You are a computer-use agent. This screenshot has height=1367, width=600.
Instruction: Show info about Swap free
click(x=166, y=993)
****
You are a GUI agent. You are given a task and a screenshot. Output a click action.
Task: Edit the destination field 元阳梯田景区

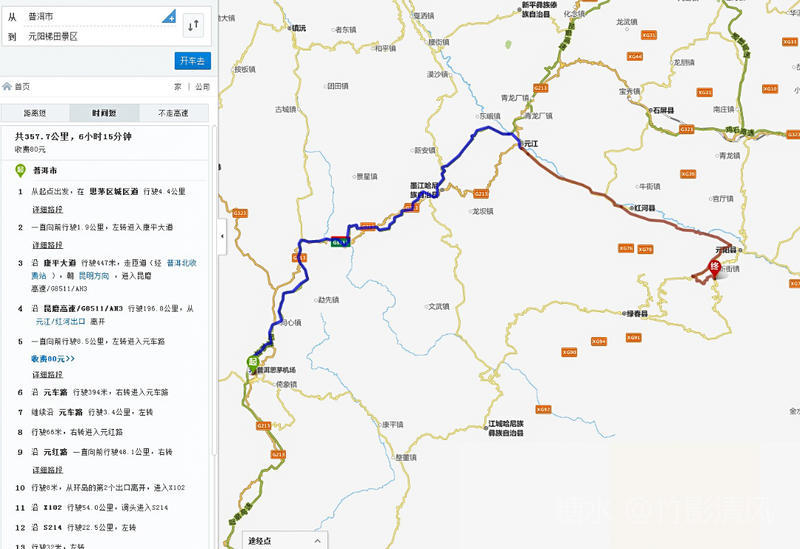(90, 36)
****
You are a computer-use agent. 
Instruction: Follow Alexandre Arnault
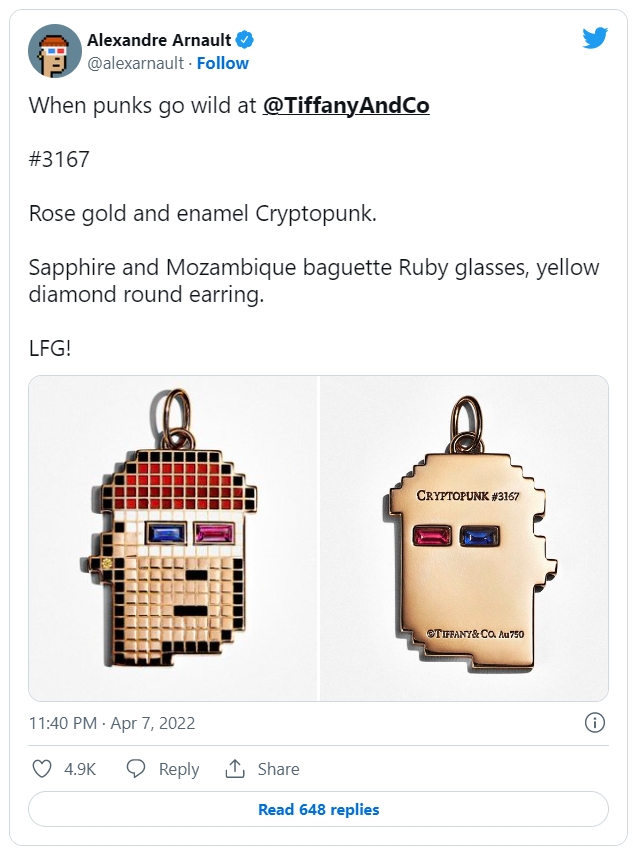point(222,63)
****
EXERCISE GOAL: Format the entries from the line containing "You are a computer-use agent. This" through the line containing "click(x=166, y=993)" as a JSON list of strings, with each line as one string and blank lines omitted.

TASK RESULT:
[
  "You are a computer-use agent. This screenshot has height=1367, width=600.",
  "Instruction: Show info about Swap free",
  "click(x=166, y=993)"
]